Terminal Lama

Topan We
Chapter #1

Permulaan

Hari itu, Terminal lama diselimuti kabut tipis. Bukan kabut alam seperti di gunung, tapi kabut buatan manusia—uap solar dari bus-bus tua yang baru dinyalakan, asap rokok sopir, dan sisa bakaran sampah dari warung-warung kecil di tepi jalan. Udara terasa berat, lembab, dan sedikit asin, seolah debu dari masa lalu masih enggan hilang di udara kota Lebak, Banten itu.

Terminal lama yang berada di kawasan Rangkas Bitung, merupakan terminal penumpang tipe A. Dilayani oleh kendaraan bus ternama seperti Primajasa, rute Rangkasbitung - Jakarta (Tanjung Priok) dengan jadwal keberangkatan biasanya dimulai pukul 04.45 pagi dan berakhir pukul 17.30 sore. Selain rute kota, dengan menggunakan jasa Primajasa, ada juga pelayanan bus mikro yang disebut PS oleh warga Lebak, yang merupakan alat transportasi antarkota satu-satunya yang sering digunakan warga untuk berpergian menuju daerah sekitar kawasan kabupaten Lebak seperti Kopi, Cileles-Sajir, Gunung Kencana, Malingping, Bayah dan Cikotok, yang mempunyai kontur jalanan pegunungan yang sempit dan berliku.
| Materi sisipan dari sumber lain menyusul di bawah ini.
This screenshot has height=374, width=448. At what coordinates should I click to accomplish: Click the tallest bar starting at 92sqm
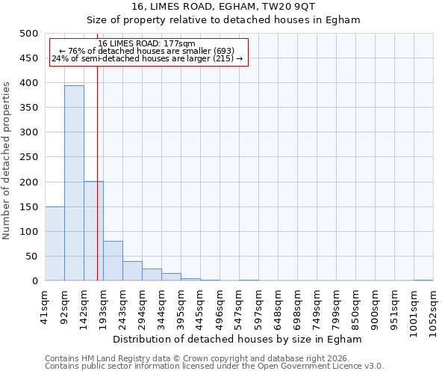[x=74, y=183]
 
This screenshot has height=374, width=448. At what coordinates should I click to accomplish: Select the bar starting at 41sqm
[x=55, y=244]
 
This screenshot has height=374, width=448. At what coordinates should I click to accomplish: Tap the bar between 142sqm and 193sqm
[x=93, y=231]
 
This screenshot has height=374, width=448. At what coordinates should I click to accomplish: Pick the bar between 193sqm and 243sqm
[x=113, y=261]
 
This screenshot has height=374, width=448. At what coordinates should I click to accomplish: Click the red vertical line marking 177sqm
[x=98, y=187]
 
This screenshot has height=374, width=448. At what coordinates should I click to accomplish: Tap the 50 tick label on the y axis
[x=31, y=257]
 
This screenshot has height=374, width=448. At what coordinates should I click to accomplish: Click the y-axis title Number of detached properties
[x=7, y=157]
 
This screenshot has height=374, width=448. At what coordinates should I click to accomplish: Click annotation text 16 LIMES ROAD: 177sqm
[x=146, y=43]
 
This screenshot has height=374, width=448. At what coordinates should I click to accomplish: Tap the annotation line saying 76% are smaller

Dari kejauhan, terdengar suara toa masjid yang sudah tua, disambut kokok ayam dan seruan kasar sopir angkot yang berebut penumpang pagi pertama. Warna langit belum sepenuhnya terang, tapi di Terminal Lama kehidupan sudah dimulai sejak pukul empat. Para pedagang kaki lima mulai menata dagangan, memajang gorengan di nampan plastik, menyusun botol air mineral, dan menuang kopi hitam dari termos besar yang catnya sudah mengelupas.

Di belakang kios agen bus mikro "PS,” berdiri sebuah rumah kos. Bangunannya kusam, dindingnya bercat hijau muda yang pudar seperti daun yang kehilangan klorofil. Atapnya bocor di beberapa bagian, membuat embun pagi sering menetes ke lantai ubin yang retak. Di sana, kamar nomor dua dihuni seorang pria bernama Edi Permana—usia 29 tahun, postur sedang, rambut hitam selalu rapi, dan wajah yang jarang menampilkan ekspresi.
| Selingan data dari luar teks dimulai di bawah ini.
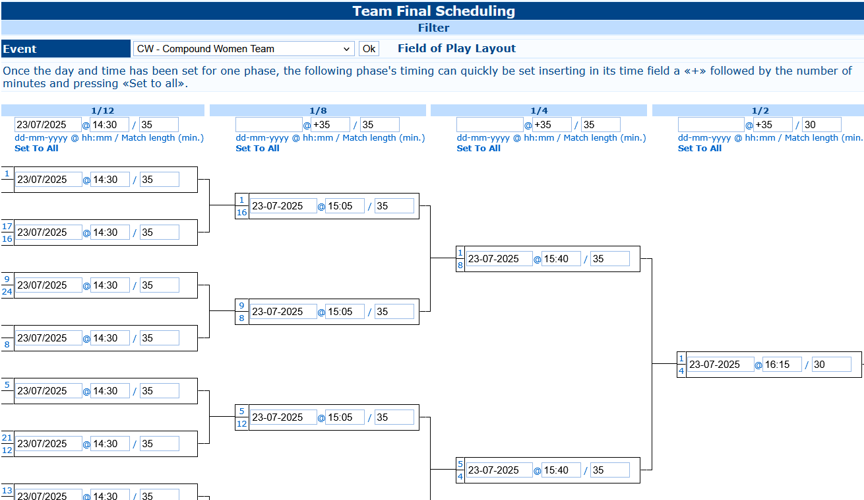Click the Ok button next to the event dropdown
[x=369, y=49]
Kamarnya berukuran dua kali tiga meter, cukup untuk satu ranjang kecil, sebuah meja lipat, dan rak kayu yang dibuat seadanya. Bau solar dari terminal kadang merayap masuk lewat jendela kecil yang kacanya sudah buram. Tapi Edi tak terganggu. Ia justru menyukai bau itu. Baginya, aroma solar adalah tanda kehidupan. Setiap kali mencium baunya, Edi tahu dunia masih berputar, dan manusia masih sibuk mengejar sesuatu yang fana.

Pukul lima kurang sepuluh, alarm ponselnya berbunyi. Ia bangun tanpa ragu, tanpa menguap, tanpa keluhan. Setiap gerak tubuhnya teratur seperti mesin. Setelah mencuci muka dan mandi dengan air sumur yang dingin menusuk tulang, ia mengenakan seragam abu-abu showroom tempatnya bekerja. Seragam itu selalu bersih, disetrika dengan lipatan tepat di bahu. Ia tak pernah lupa menyemprotkan sedikit minyak rambut murah, lalu berdiri di depan cermin kecil yang digantung dengan paku di dinding.

Cermin itu sedikit retak di bagian sudut kiri, tapi Edi selalu menatapnya dengan saksama. Pandangannya dalam, menelusuri setiap garis di wajahnya sendiri. Kadang, matanya seperti mencari sesuatu yang tak ada. Sering, ia menatap lebih lama dari yang seharusnya, seolah ingin memastikan bahwa sosok di cermin itu benar-benar dirinya. Lalu, tanpa ekspresi, ia mengangguk pelan, sebuah kebiasaan yang bahkan ia sendiri tak sadari.

Di depan, Bu Narti, pemilik kos, sedang menyapu halaman kecil yang diapit dua motor tua. Perempuan itu masih berusia sekitar 43 tahun, tubuhnya kencang dan terlihat kuat, dan selalu mengenakan daster bunga-bunga. Ketika Edi turun membawa tas kecilnya, Bu Narti menoleh.

"Gawe deui, Ed?" - "Kerja lagi, Ed?"

"Muhun, Bu. Biasa, jam geuneup kudu tos di showroom." - "Iya, Bu. Biasa, jam enam udah harus di showroom."